Interesting. You realize this by identifying the offending assembly instructions...

yvdriess · 2025-07-09T15:56:25 1752076585

There's no single good way, but yes as you said, logical deduction based on the surrounding instructions and their hardware counters is a way to do it. Instruction B might be collecting a ton of hardware counted cycles, but it could be because instruction A it depends on is slow. Sometimes, those dependencies are even implicit, since x86 is in-order commit some instructions like lock/atomics have implicit and dynamic dependencies based on what is in the reorder buffer at the time.

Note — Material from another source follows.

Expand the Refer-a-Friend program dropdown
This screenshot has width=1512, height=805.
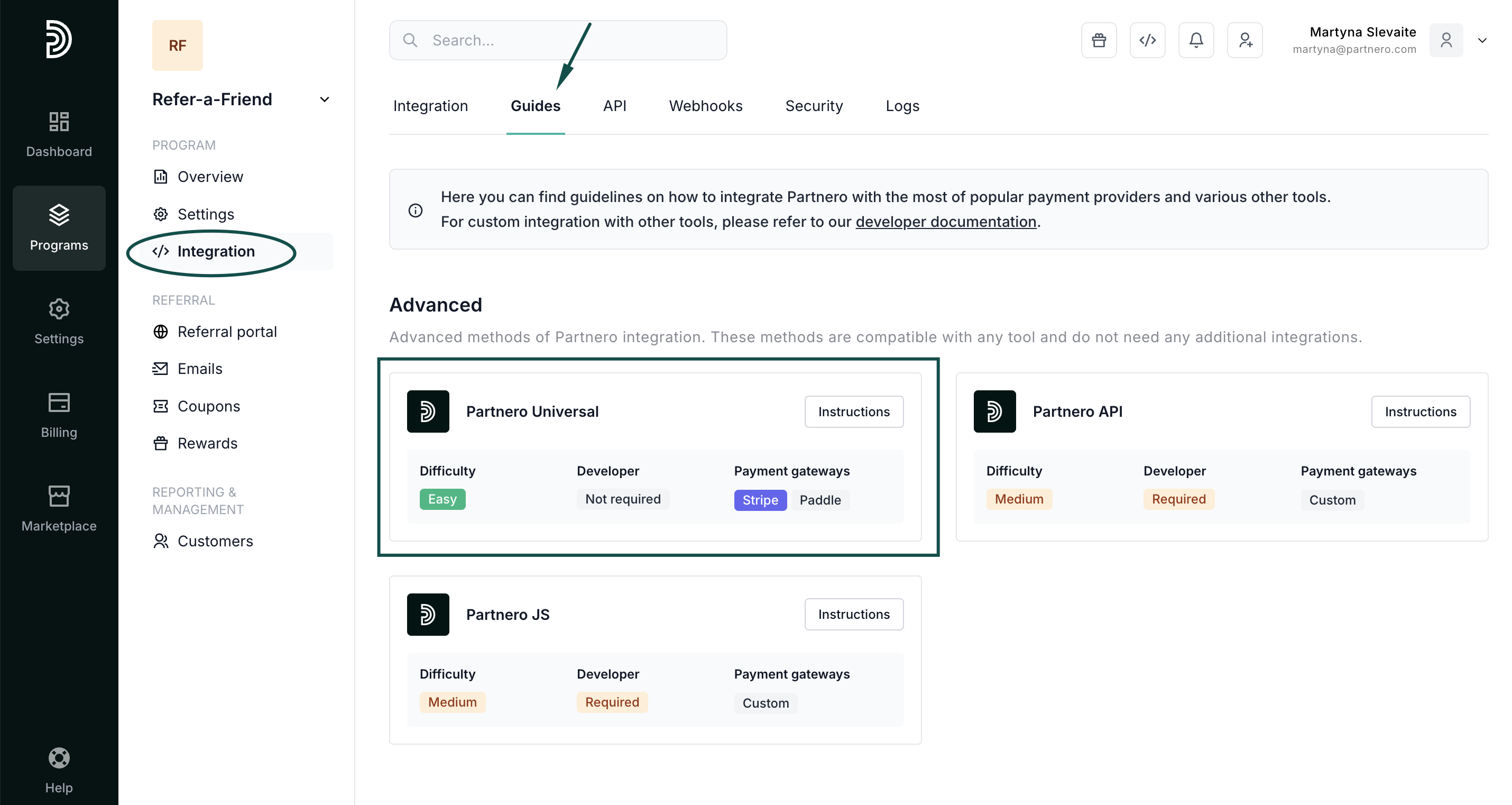pos(324,99)
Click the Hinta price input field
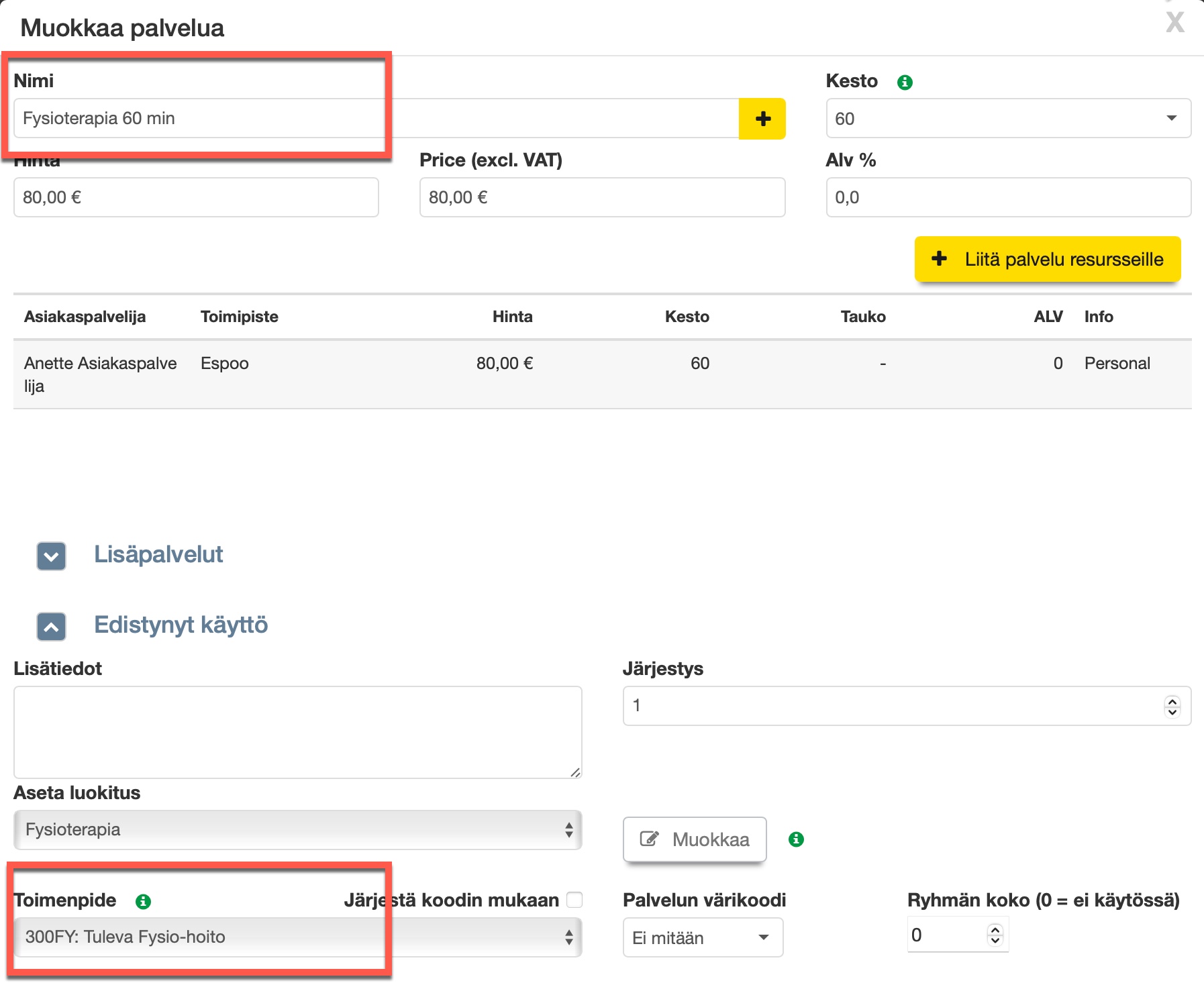Image resolution: width=1204 pixels, height=985 pixels. 196,197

To give a concrete example I encountered analysing a GC: traversing the object graph in a loop means calculating the address of an object, loading that object, doing some work on it and then grabbing the bits to calculate the children to visit next. This creates a long brittle chain of data-dependent conditionals, depending on a calculation that eventually came from a much earlier load. That conditional branch might be 30/70 taken/untaken, so the branch predictor often does not speculate, reducing the ILP and making it harder to hide the load's latencies. Now, dear Watson, would you say the blame is to the front end? There are no stalls when all the loads go to fast cache, only when there is the occasional remote LLC hit, DRAM hit or god forbid cross-NUMA hit. What if I tell you that there's an atomic operation to mark the object as visited, which is fast in itself but can only be issued when all prior loads have completed and stops from newer instructions to be issued while it hasn't been committed.

You need to look at a whole bunch of surrounding instructions and a variety of hardware counters to start forming a picture. Insert Always Sunny in Philadelphia meme with the red wire crime board here.